Resolution of symptoms probably occurs by spontaneous lysis or distal passage of the occluding thrombus or embolus, or by compensation through collateral circulation restoring perfusion into the ischaemic brain area.
The incidence of TIAs increases with age, from 1-3 cases per 100,000 in those younger than 35 years to as many as 1500 cases per 100,000 in those older than 85 years. Fewer than 3% of all major cerebral infarcts occur in children. Paediatric strokes often can have quite different etiologies from those of adult strokes and tend to occur with less frequency.
The incidence of TIAs in men (101 cases per 100,000 population) is significantly higher than that in women (70 per 100,000).
Clinical manifestations will vary, depending on the vessel involved and the cerebral territory it supplies.
The key rule here is that symptoms of TIA should mimic known stroke syndromes, and so depend on the arterial territory involved; see the Stroke page for details
A TIA may last only minutes, therefore symptoms have often resolved before the patient presents to a clinician. Thus, historical questions should be addressed not just to the patient but also to family members or friends who were present at the time of TIA. Witnesses often perceive abnormalities that the patient cannot, such as changes in behaviour, speech, gait, memory, and movement.

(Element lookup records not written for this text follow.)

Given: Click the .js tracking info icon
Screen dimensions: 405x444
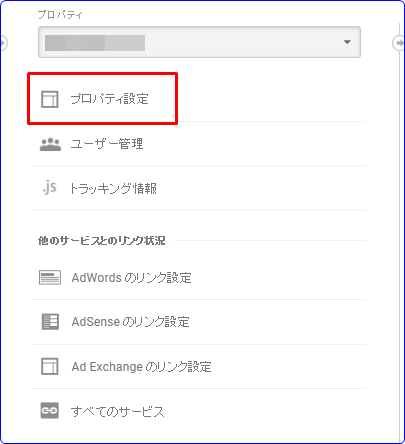Looking at the screenshot, I should pyautogui.click(x=49, y=187).
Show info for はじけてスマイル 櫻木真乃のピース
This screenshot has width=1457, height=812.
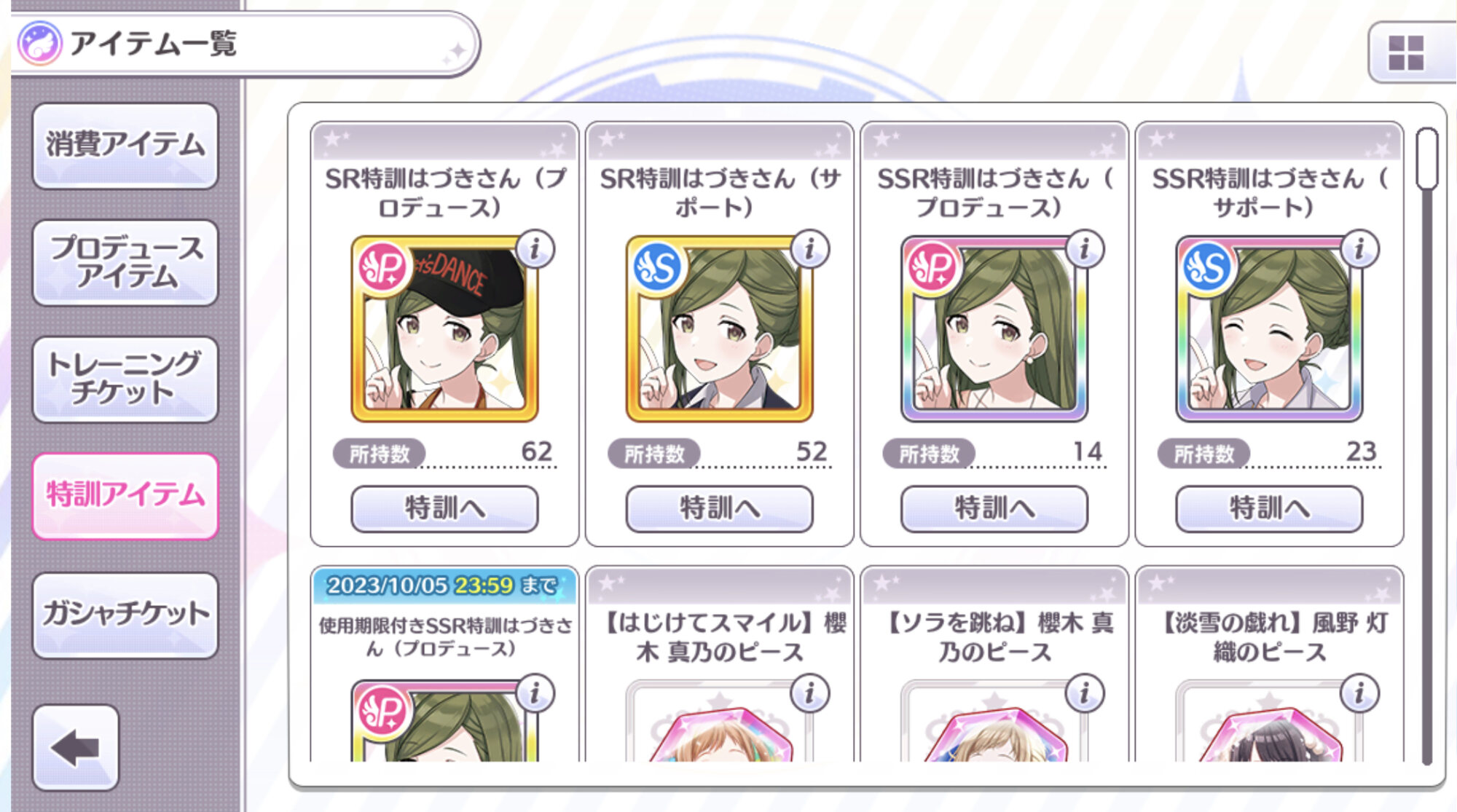(809, 693)
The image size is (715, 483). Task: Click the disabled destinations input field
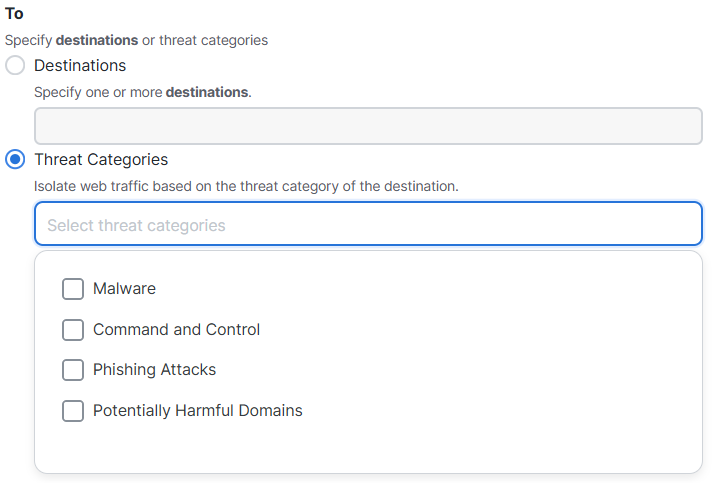click(368, 126)
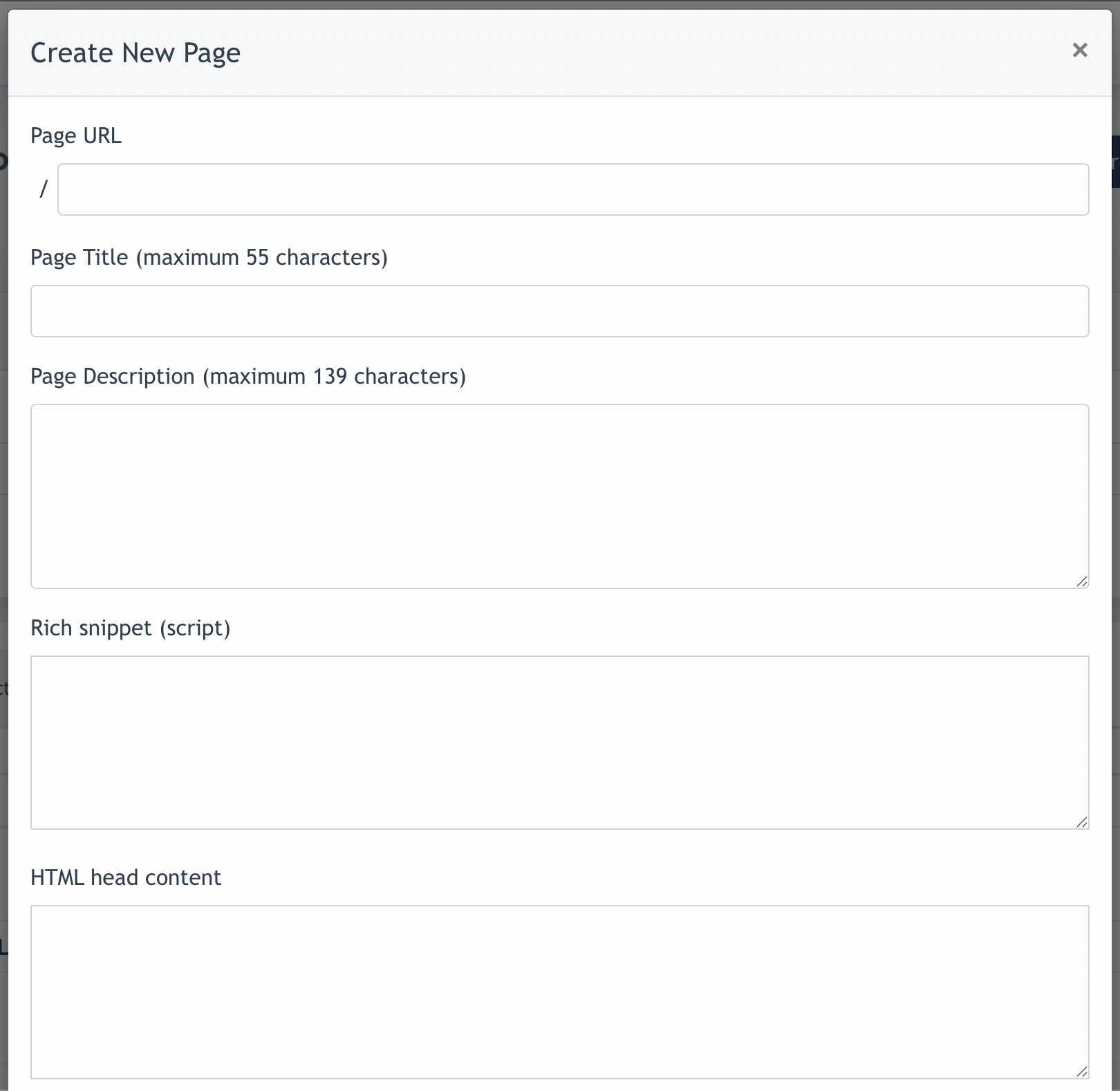Screen dimensions: 1120x1091
Task: Click the "Page URL" field label
Action: tap(76, 136)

The main diagnostic challenge of TIA is that the symptoms and signs have usually resolved by the time of assessment.
There is no test for TIA: the gold standard remains assessment as soon as possible by a clinical expert.
The diagnosis relies heavily on the patient's account of their history and on expert interpretation of that history. Interobserver agreement for the diagnosis of TIA between different stroke-trained physicians and non-neurologists is poor.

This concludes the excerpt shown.